• [Task to carry out] From the entries below, gather each line containing the word "Jombang".

[Start of Attachment]

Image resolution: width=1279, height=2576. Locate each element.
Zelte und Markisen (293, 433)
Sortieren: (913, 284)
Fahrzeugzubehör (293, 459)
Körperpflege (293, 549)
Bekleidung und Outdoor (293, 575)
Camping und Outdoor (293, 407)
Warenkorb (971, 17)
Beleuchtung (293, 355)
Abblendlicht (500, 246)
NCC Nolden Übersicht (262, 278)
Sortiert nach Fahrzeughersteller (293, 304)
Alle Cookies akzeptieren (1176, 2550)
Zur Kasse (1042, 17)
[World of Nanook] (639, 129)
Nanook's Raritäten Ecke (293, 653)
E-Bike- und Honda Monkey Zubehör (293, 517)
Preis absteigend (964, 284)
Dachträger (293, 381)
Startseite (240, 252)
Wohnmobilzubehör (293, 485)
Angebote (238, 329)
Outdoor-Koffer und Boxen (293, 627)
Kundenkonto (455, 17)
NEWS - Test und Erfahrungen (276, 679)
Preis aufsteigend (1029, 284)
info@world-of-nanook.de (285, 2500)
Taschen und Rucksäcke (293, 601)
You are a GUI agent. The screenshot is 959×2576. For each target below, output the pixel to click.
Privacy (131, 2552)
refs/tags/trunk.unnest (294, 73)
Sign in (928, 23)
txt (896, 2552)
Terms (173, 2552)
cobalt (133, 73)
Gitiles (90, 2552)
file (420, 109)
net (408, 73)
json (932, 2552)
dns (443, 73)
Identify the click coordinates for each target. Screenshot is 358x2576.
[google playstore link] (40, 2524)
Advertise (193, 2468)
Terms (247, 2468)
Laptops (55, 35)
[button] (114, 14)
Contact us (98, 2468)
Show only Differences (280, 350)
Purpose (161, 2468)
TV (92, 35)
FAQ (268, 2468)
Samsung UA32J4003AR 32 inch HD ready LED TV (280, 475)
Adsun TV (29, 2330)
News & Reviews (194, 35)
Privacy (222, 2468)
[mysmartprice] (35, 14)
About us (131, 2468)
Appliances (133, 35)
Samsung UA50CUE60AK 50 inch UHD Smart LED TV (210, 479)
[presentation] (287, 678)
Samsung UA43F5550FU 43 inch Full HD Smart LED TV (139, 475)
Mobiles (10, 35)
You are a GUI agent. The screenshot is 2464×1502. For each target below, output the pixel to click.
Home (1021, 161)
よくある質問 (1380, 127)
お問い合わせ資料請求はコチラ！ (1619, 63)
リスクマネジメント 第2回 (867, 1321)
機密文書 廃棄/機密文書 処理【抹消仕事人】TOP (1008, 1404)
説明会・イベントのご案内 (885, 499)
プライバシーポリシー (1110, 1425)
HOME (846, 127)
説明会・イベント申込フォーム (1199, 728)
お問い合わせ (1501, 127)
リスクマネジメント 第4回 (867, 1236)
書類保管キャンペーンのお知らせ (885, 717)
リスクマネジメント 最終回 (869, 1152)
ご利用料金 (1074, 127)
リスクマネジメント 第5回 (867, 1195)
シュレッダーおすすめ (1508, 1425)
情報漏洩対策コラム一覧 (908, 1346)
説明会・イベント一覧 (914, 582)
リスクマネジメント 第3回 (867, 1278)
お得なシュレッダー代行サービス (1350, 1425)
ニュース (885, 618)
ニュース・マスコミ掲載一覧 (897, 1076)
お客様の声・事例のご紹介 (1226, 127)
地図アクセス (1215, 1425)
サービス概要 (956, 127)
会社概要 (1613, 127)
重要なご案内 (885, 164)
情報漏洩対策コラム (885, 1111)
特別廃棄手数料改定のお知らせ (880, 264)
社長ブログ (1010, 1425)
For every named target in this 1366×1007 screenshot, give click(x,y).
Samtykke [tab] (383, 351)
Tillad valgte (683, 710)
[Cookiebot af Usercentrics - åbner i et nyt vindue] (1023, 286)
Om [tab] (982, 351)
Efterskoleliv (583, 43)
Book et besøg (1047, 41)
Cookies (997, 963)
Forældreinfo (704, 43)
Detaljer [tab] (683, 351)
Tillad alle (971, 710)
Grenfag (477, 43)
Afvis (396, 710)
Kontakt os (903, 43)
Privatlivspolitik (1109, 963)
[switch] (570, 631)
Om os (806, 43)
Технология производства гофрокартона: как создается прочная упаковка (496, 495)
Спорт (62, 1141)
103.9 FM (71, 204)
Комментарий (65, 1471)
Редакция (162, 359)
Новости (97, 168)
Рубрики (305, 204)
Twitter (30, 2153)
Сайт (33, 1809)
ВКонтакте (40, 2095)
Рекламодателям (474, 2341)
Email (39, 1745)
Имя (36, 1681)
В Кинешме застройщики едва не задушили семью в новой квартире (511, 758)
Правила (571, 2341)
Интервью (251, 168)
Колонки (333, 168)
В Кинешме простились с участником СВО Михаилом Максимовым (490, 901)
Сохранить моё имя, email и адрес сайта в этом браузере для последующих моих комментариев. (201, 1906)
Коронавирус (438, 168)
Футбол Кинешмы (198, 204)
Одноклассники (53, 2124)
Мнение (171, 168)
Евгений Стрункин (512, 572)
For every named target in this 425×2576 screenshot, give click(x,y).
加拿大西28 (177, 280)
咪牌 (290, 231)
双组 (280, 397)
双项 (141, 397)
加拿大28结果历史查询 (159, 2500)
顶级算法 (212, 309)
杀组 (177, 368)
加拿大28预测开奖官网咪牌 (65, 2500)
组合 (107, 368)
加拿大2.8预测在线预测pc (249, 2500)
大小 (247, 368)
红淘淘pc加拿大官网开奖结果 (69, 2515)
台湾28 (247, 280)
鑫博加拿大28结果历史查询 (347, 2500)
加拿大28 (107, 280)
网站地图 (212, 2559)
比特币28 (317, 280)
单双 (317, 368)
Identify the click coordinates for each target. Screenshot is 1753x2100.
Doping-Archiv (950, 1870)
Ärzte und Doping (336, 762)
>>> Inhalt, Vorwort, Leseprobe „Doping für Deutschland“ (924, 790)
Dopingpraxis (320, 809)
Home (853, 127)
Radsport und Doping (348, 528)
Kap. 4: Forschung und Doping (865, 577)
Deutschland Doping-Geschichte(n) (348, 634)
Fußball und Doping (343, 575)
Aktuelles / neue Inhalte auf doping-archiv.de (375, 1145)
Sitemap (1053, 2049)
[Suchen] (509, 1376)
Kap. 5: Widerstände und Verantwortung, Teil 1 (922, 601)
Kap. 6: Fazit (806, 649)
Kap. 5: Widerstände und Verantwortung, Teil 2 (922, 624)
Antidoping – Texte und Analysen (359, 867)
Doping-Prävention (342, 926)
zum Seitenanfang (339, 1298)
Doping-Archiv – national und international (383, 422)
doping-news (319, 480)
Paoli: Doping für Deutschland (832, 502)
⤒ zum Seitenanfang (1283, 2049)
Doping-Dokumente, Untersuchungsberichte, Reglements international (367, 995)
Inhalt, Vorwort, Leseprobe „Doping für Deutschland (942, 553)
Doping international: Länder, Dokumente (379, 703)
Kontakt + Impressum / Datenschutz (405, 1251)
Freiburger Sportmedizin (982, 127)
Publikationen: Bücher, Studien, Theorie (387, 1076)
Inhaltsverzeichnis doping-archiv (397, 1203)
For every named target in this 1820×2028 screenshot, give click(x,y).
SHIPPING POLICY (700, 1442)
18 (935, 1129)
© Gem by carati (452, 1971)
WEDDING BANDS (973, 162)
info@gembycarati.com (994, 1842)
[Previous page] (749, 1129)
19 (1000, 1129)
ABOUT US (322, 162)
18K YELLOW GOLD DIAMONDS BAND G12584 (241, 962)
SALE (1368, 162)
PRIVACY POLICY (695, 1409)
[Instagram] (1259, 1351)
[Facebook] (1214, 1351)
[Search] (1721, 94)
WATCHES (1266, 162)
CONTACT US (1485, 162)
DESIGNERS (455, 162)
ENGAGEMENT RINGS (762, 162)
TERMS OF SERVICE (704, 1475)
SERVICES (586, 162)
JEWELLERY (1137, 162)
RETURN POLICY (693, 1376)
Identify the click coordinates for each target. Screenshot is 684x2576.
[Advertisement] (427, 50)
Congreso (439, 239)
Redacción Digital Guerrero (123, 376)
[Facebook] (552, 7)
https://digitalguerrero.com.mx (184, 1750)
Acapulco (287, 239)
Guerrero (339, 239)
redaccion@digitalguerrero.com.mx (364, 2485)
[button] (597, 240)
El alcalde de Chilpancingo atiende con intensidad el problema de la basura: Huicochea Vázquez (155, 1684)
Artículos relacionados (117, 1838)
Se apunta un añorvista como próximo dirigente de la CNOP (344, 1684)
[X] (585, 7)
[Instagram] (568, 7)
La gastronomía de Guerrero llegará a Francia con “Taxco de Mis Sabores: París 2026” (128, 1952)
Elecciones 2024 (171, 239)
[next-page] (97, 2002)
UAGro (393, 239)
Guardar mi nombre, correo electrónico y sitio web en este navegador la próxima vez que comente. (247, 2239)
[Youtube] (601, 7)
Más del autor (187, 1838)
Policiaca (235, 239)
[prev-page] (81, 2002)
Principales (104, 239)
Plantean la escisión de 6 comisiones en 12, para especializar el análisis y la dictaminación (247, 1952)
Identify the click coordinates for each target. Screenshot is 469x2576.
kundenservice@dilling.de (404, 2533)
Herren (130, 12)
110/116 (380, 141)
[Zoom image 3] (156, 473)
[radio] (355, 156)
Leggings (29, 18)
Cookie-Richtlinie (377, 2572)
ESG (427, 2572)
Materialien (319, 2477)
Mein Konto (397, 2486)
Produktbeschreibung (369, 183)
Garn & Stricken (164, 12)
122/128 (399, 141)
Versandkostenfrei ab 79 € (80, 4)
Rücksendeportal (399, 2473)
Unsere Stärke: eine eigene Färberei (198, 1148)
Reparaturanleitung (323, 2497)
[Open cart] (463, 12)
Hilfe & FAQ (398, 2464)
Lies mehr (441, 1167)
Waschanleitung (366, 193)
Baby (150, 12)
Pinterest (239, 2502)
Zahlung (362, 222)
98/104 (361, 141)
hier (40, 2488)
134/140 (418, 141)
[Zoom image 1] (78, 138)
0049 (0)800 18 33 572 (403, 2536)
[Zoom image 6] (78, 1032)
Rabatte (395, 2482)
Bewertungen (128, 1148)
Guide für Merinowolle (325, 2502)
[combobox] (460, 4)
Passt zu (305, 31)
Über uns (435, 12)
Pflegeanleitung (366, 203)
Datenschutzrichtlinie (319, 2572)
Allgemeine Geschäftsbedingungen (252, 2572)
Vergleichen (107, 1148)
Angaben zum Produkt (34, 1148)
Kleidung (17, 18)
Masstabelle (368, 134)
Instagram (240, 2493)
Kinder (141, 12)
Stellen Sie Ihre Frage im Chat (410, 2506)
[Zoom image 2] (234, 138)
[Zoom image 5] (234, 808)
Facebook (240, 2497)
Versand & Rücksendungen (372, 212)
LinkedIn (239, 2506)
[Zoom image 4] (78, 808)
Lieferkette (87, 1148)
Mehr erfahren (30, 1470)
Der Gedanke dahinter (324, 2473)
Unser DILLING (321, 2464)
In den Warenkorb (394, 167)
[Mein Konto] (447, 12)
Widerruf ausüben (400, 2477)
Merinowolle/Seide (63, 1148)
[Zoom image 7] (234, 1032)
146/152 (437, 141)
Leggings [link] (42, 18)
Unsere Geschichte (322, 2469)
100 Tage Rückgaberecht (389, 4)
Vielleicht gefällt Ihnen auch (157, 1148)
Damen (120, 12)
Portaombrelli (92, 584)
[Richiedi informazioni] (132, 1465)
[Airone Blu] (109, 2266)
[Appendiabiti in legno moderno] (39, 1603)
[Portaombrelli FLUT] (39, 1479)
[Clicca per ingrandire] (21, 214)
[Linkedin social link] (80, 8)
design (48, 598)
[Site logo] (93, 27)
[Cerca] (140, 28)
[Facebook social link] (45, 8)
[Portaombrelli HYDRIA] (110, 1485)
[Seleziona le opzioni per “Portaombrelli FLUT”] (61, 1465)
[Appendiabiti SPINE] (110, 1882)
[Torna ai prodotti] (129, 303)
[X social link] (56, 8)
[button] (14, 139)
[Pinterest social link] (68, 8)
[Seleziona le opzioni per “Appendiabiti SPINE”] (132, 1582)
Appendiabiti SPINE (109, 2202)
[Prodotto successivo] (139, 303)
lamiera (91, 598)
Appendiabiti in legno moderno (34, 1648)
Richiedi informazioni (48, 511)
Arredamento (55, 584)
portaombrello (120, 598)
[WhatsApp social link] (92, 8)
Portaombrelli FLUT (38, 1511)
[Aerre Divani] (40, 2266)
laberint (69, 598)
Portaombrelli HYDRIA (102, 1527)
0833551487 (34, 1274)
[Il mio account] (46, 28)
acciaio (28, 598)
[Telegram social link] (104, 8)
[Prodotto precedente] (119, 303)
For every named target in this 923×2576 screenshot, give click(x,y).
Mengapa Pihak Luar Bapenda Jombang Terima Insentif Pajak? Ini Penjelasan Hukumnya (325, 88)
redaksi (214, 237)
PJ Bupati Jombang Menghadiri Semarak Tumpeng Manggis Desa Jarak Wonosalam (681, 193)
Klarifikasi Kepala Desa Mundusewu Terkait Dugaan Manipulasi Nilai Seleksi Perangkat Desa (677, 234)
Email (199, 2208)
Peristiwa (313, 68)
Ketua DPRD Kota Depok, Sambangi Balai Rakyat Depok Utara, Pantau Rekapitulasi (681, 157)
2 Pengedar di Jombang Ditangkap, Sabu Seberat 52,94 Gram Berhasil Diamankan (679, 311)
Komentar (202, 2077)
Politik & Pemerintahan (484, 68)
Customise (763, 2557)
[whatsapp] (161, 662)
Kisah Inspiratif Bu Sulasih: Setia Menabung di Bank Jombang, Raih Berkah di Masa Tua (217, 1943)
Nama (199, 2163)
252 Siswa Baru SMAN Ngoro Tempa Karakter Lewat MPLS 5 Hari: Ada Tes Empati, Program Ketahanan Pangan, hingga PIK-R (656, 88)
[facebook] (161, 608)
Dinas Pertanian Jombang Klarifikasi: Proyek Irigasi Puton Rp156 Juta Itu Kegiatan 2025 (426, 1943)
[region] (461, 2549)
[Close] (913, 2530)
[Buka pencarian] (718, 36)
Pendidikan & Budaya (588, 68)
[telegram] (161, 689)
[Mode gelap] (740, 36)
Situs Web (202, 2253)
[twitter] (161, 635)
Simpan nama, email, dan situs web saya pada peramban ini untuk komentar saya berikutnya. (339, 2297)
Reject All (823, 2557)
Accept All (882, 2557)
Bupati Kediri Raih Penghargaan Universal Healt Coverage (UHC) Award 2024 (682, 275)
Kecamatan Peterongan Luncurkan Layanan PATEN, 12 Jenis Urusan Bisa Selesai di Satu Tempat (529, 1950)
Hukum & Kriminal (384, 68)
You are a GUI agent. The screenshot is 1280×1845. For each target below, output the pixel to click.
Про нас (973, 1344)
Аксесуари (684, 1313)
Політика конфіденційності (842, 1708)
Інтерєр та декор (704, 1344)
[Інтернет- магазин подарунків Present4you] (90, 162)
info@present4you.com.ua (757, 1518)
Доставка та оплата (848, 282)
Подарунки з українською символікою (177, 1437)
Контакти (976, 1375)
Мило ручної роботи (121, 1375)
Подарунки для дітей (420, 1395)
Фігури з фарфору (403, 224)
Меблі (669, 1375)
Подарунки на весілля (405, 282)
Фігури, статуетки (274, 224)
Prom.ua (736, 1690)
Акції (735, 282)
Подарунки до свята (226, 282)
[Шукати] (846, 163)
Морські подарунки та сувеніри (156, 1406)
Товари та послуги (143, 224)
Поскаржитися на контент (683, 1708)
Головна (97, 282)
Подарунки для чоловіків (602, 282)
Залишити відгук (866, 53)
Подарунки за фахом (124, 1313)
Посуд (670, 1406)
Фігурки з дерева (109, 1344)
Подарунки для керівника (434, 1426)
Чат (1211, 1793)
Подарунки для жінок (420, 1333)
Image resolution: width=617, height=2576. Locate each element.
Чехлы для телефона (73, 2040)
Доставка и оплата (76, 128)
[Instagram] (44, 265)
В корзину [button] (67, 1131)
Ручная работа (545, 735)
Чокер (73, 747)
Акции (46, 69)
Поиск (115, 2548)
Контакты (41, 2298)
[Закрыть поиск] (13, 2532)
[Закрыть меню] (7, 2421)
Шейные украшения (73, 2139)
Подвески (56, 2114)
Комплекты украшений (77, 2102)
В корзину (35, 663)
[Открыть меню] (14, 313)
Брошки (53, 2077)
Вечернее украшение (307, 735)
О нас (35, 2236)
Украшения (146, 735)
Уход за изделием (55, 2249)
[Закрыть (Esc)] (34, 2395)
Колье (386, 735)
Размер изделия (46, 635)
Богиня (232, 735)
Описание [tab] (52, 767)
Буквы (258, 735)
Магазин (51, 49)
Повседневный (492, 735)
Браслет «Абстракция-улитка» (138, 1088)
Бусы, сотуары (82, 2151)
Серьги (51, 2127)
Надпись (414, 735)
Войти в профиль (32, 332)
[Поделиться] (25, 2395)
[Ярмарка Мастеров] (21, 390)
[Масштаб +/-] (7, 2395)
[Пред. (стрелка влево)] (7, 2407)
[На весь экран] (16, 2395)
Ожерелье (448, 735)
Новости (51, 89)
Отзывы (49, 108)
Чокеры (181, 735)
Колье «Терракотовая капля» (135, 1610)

[End of Attachment]

• [Response area]
Mengapa Pihak Luar Bapenda Jombang Terima Insentif Pajak? Ini Penjelasan Hukumnya (325, 88)
PJ Bupati Jombang Menghadiri Semarak Tumpeng Manggis Desa Jarak Wonosalam (681, 193)
2 Pengedar di Jombang Ditangkap, Sabu Seberat 52,94 Gram Berhasil Diamankan (679, 311)
Kisah Inspiratif Bu Sulasih: Setia Menabung di Bank Jombang, Raih Berkah di Masa Tua (217, 1943)
Dinas Pertanian Jombang Klarifikasi: Proyek Irigasi Puton Rp156 Juta Itu Kegiatan 2025 (426, 1943)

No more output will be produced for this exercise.